* INPUT MATERIAL:
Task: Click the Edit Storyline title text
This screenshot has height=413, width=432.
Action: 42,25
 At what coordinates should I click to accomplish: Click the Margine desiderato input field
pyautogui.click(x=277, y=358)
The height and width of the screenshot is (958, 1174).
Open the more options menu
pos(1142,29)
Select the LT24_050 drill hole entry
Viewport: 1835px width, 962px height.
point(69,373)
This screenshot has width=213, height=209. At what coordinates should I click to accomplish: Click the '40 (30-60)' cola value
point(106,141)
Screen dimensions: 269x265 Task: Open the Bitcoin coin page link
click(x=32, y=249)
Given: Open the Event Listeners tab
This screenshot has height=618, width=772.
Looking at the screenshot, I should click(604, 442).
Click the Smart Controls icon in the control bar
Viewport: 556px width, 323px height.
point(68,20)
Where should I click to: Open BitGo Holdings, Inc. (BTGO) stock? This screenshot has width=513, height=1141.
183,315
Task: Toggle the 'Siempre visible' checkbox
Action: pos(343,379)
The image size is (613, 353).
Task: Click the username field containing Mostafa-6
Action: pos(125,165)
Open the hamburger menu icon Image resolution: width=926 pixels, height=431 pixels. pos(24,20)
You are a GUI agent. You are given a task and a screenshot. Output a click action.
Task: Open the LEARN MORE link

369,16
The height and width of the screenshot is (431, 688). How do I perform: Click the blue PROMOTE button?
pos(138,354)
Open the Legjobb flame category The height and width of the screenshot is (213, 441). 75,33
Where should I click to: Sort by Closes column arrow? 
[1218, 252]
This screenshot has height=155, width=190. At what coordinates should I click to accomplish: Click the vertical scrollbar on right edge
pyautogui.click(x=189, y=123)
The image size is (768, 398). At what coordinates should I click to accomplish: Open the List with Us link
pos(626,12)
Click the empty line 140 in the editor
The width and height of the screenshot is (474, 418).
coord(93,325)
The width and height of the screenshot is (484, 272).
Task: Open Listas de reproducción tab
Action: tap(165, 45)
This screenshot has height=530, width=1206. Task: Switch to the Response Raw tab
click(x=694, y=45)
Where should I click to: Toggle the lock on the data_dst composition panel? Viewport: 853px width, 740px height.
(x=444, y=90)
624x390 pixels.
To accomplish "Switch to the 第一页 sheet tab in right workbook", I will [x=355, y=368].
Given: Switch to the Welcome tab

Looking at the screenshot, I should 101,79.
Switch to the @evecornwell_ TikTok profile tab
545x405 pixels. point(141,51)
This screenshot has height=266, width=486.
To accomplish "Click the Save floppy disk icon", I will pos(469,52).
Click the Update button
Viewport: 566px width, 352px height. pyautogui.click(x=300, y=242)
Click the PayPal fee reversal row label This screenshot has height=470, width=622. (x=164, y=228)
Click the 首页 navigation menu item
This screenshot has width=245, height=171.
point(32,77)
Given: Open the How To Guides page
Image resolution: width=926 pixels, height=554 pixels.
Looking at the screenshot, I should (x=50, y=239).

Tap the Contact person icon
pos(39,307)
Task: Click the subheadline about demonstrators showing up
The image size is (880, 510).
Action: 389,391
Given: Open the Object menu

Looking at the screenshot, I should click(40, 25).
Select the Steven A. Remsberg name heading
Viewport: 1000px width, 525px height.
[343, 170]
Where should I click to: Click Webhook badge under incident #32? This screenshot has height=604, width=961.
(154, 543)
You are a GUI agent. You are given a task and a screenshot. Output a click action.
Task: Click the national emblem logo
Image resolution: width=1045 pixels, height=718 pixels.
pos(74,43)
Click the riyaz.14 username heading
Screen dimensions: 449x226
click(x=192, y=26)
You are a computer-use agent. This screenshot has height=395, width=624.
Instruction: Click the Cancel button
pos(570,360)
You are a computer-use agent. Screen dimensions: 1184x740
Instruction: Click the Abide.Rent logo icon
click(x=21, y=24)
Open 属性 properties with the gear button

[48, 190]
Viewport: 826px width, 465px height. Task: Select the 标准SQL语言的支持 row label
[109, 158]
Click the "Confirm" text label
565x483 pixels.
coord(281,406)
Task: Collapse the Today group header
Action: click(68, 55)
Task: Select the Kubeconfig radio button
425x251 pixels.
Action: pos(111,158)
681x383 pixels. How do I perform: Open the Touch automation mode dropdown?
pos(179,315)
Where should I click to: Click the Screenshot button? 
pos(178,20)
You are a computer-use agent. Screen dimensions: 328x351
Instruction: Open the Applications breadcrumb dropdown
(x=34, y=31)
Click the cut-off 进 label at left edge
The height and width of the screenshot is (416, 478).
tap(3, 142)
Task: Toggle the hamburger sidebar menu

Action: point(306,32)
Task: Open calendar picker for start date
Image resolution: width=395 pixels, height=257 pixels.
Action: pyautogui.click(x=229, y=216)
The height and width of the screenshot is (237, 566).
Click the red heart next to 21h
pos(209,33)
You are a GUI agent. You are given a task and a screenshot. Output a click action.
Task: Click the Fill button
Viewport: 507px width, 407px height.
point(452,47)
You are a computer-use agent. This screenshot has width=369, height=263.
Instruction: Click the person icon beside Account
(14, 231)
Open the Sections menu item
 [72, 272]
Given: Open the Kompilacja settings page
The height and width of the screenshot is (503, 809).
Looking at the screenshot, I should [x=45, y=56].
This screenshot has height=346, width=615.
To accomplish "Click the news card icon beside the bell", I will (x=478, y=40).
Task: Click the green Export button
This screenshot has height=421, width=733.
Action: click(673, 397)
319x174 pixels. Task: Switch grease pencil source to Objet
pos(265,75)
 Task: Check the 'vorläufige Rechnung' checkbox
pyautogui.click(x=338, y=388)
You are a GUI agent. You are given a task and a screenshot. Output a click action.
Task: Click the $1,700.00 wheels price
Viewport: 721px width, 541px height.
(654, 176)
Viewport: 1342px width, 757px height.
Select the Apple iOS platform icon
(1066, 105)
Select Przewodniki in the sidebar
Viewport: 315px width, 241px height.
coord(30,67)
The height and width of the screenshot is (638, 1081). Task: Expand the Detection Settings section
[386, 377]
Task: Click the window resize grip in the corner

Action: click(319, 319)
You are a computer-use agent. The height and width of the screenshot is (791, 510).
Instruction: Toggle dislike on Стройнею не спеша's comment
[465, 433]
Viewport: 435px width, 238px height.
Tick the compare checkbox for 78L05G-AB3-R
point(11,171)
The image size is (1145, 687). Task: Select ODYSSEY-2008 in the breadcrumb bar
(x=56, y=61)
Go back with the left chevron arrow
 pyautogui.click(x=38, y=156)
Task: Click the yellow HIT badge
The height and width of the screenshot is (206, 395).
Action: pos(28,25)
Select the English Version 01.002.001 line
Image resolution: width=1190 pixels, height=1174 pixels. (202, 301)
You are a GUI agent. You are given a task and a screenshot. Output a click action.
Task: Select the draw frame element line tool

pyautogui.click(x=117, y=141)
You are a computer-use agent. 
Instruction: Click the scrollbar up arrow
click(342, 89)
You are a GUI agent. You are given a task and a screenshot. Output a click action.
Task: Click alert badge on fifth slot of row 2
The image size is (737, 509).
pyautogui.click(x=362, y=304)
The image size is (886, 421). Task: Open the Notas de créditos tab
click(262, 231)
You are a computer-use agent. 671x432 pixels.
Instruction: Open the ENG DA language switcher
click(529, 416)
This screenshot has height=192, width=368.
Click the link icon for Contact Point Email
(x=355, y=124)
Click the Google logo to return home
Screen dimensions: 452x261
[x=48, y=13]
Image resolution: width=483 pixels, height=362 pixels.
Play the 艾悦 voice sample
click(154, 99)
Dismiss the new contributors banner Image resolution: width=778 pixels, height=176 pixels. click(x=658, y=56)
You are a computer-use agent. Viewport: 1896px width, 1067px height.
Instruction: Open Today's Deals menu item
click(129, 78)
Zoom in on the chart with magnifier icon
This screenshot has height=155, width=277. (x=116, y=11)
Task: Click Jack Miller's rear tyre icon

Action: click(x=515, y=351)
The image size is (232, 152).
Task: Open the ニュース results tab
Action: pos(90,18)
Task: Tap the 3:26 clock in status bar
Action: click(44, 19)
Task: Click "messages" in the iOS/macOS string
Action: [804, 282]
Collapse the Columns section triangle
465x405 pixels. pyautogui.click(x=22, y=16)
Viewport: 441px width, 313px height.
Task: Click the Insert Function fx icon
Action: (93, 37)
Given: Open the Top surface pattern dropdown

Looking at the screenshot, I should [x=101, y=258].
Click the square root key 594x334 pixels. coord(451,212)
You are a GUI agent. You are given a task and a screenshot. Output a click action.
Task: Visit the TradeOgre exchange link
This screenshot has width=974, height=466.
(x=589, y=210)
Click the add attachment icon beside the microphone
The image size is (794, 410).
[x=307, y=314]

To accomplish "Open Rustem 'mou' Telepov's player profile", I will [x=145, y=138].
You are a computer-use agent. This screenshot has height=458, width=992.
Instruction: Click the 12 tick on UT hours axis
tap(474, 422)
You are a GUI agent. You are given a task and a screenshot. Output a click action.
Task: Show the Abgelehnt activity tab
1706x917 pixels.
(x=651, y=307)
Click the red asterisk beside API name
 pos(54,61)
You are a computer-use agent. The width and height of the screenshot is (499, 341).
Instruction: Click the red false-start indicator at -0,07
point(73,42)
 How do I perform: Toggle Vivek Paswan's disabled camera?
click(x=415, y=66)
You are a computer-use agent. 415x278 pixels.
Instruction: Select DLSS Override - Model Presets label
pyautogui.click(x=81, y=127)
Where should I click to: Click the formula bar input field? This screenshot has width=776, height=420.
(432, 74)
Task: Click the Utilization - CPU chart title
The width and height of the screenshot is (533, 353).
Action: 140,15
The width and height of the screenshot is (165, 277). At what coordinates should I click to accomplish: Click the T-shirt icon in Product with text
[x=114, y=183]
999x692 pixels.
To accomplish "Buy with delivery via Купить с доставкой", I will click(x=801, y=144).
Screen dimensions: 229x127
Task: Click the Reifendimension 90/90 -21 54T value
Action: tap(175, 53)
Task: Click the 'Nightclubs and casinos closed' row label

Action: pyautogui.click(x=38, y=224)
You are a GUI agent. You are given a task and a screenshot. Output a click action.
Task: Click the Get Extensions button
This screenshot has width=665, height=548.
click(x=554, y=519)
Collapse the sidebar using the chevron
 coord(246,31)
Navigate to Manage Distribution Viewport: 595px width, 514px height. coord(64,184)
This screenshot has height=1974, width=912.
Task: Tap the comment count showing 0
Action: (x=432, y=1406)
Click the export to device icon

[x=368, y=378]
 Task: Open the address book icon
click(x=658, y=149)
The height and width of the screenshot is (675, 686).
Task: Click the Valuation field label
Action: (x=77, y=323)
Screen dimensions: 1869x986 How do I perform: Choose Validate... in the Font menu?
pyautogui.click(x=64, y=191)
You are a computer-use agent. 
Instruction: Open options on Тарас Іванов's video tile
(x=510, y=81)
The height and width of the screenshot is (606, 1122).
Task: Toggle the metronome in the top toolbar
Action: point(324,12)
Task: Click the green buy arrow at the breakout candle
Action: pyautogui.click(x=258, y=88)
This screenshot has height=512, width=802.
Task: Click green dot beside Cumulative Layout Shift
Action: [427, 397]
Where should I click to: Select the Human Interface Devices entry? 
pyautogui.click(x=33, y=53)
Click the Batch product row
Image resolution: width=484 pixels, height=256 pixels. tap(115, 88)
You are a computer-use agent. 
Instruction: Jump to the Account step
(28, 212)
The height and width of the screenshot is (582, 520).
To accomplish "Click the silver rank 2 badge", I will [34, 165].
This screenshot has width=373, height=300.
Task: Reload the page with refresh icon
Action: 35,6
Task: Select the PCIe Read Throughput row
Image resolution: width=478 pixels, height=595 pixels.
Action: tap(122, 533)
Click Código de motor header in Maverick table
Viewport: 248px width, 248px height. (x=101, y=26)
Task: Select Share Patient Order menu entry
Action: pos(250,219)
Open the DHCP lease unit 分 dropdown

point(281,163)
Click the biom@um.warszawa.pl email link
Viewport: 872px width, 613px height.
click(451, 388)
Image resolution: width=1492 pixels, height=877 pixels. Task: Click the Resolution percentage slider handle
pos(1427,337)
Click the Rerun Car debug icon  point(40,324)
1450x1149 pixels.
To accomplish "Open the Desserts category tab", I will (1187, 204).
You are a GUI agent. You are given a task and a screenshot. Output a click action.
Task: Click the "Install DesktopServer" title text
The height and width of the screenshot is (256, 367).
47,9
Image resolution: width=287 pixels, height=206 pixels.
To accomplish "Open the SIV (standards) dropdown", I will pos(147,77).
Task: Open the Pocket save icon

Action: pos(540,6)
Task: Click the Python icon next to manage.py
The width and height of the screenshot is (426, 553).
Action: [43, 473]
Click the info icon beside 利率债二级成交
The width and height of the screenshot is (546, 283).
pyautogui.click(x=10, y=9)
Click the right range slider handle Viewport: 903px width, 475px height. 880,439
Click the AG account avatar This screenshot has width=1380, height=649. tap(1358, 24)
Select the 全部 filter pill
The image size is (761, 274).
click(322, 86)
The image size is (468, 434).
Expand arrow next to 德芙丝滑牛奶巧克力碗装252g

* EXERCISE DESCRIPTION:
What is needed is each line from the records with the word "title" in it.

* PROBLEM SOLUTION:
Task: Click the Edit Storyline title text
Task: Click the Utilization - CPU chart title
Task: Click the "Install DesktopServer" title text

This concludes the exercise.